Brennende Rußteilchen schleudern als Fontäne aus Schornsteinkopf

Schornsteinbrand Sonnenberg

Datum: Freitag 29.11.2019 um 17:25
Alarmierungsart: DME
Dauer: 2 Stunden 30 Minuten
Einsatzart: Brand > F2
Einsatzort: Sonnenberg: Sonnenberger Ring
Einsatzleiter: OrtsBM Sonnenberg
Fahrzeuge: ELW 1, HLF 20/16, DLK 23/12
Weitere Kräfte: Löschverbund Ost, Polizei, RTW (JUH BS), Schornsteinfeger


Einsatzbericht:

Mit dem Stichwort F2 und der Bemerkung „Schornsteinbrand“ wurden die Kameradinnen und Kameraden des Feuerwehrschwerpunktes Vechelde-Wahle, zusammen mit den Ortsfeuerwehren des Löschverbundes Ost (Denstorf/Klein Gleidingen, Groß Gleidingen, Sonnenberg, Vechelade und Wedtlenstedt) und einem Rettungswagen aus Braunschweig (JUH BS), von der Integrierten Regionalleitstelle Braunschweig/Peine/Wolfenbüttel alarmiert.

Die alarmierten Einsatzkräfte rückten mit der Drehleitergruppe (ELW 1, DLK 23/12 und HLF 20/16) zur Einsatzstelle im Sonneberger Ring in Sonnenberg aus.
Beim Eintreffen der Drehleitergruppe an der Einsatzstelle waren bereits die Ortsfeuerwehren Sonnenberg und Denstorf/Klein Gleidingen vor Ort und leitenden erste Maßnahmen ein.
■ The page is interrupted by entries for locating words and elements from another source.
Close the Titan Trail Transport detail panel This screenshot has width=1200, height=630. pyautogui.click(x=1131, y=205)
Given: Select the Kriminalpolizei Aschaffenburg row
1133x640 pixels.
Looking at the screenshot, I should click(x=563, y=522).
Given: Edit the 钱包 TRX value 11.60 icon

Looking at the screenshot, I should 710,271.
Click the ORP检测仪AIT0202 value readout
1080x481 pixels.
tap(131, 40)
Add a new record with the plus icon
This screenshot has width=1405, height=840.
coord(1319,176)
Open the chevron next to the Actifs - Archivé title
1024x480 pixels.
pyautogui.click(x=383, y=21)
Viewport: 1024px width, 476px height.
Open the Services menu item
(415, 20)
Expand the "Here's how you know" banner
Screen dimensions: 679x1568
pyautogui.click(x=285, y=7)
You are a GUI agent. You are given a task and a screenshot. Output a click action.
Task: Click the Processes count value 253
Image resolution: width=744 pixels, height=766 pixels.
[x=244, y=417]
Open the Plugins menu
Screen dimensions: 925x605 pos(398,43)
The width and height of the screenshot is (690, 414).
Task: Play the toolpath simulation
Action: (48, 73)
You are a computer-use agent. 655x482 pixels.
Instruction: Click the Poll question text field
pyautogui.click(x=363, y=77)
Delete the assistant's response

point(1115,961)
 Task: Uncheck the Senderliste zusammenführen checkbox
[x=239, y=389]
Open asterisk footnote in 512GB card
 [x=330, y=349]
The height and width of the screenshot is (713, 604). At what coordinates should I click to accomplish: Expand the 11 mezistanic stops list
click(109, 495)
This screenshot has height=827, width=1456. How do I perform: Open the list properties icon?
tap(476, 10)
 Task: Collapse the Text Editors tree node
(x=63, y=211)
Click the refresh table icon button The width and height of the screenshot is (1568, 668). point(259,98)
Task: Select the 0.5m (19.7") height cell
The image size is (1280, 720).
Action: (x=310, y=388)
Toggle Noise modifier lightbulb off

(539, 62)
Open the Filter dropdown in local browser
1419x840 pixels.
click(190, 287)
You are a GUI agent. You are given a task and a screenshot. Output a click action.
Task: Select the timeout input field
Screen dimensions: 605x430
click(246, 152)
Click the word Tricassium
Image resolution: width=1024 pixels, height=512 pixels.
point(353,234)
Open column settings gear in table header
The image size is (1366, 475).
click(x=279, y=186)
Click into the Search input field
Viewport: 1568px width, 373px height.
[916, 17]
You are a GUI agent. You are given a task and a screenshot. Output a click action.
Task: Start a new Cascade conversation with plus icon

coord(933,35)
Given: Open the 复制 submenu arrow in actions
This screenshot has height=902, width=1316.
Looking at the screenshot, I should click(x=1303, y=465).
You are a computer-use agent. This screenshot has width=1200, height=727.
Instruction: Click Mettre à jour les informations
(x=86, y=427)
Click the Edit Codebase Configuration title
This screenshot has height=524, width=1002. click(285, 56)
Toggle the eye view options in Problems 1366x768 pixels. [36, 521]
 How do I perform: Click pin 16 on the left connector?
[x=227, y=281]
Folgende Lage wurde durch die Einsatzkräfte der Drehleitergruppe vorgefunden:
In einem großen Gebäude in dem auch ein Gewerbebetrieb angesiedelt ist, brannte deutlich sichtbar ein Schornsteinzug. Brennende Rußteilchen schleuderten teilweise wie eine Fontäne aus dem Schornsteinkopf. Ein Büroraum im 1. Obergeschoss, durch den der Schornstein verläuft, war stark verraucht. Durch die Ortsfeuerwehren Sonnenberg und Denstorf/Klein Gleidingen wurde ein Trupp unter Atemschutz zur weiteren Erkundung und zur Schaffung einer Abluftöffnung im Büroraum eingesetzt. Zeitgleich wurde ein Hochleistungslüfter in Stellung gebracht.
Die Belüftungsmaßnahmen zeigten schnell Wirkung – so konnte der Büroraum bereits nach kurzer Zeit auch ohne Atemschutz betreten werden.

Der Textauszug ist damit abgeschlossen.